── Given text ──
Unsupervised NLP using GUSE and K-means

$ r_{i,k} =\frac{e^{-\beta || x_i - m_k||^2}}{\sum_{i=0}^{N} e^{-\beta || x_i - m_k||^2}} $ 

$m_k=\frac{\sum_i^N r_{i,k} x_i}{\sum r_{s,k}}$

In [None]:
def Responsability(X,means,beta=1e-3,*args,**kwargs):
  diff=[]
  responsibilities=[]

  for mean in means:
    diff =X -mean
    dist =(np.sum(diff ** 2,axis=1,keepdims=True))

    numerator= np.exp(-(beta*dist))
    denominator=np.sum(numerator)
    responsibility=-numerator/denominator

    responsibilities.append(responsibility)
  return np.hstack(responsibilities)

In [None]:
import tensorflow as tf
import tensorflow_hub as hub

In [None]:
import numpy as np
import numpy.linalg as lg
import pandas as pd
import matplotlib.pyplot as plt
import seaborn as sns
import string
import os
import re

In [None]:
module_url = "https://tfhub.dev/google/universal-sentence-encoder/4"
embedder = hub.load(module_url)

In [None]:
def TextPreProcessing(sentence):
  text = sentence.lower().strip()
  text_p = "".join(char for char in text if char not in string.punctuation)
  clean_sentence = text_dn = re.sub(r'https?:\/\/.*[\r\n]*','',text_p)
  return clean_sentence

In [None]:
def embed(sentence):
  sentence_in = [sentence]
  return embedder(sentence_in)

In [None]:
def data_load(filename):
  data = pd.read_csv(filename, header=0, encoding='iso-8859-1')
  X = data.Tweet
  return X

In [None]:
def LoadVectors(X):
  Dict_of_Sentences = dict()
  for i in range(len(X)):
    Dict_of_Sentences[i] = {'sentence': X[i], 'vector': embed(TextPreProcessing(X[i]))}
  return Dict_of_Sentences

In [None]:
X = data_load('https://raw.githubusercontent.com/DavidGlezGmz/K-Means/main/data_elonmusk2.csv')
───
── Data shown ──
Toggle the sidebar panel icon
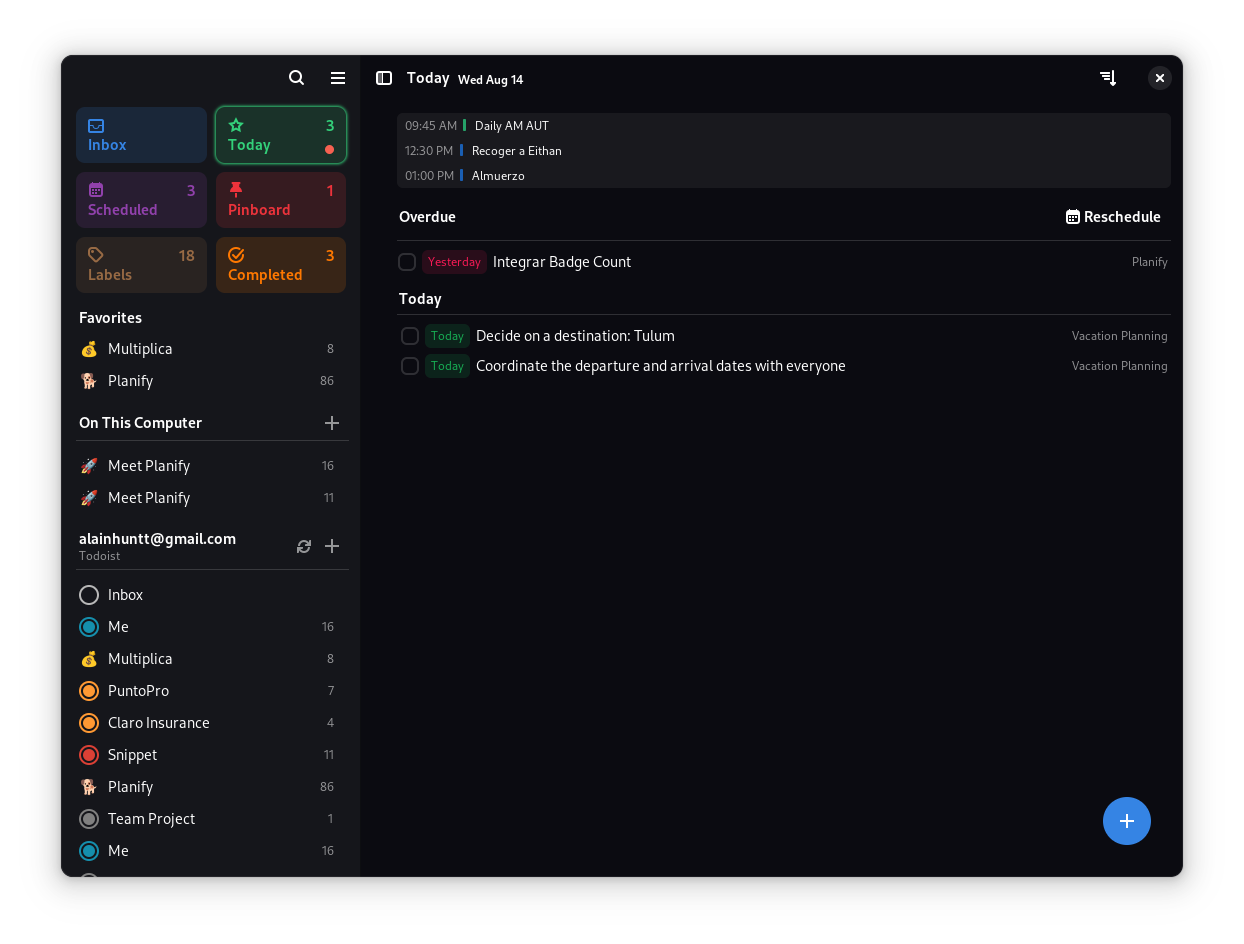 click(x=384, y=77)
───
- [Exercise instructions]
1 > Check each statement against the GUSE and K-means notebook. For each one, answer yes or no and quote the exact words from the notebook that decide it.
(a) The sentence encoder is loaded from version 4 of the universal-sentence-encoder on TensorFlow Hub.
(b) The function data_load reads the CSV file with UTF-8 encoding.
(c) The default value of beta in the function Responsability is 1e-3.
2 > Using the GUSE and K-means notebook, answer each question on its own line:
(a) Which column of the loaded data does data_load return?
(b) What two keys does each entry in Dict_of_Sentences hold?
(c) To what case does TextPreProcessing convert the sentence?

- [Results for the exercise]
1 >
(a) Yes: "module_url = "https://tfhub.dev/google/universal-sentence-encoder/4""
(b) No: "encoding='iso-8859-1'"
(c) Yes: "beta=1e-3"

2 >
(a) Tweet
(b) 'sentence' and 'vector'
(c) Lower case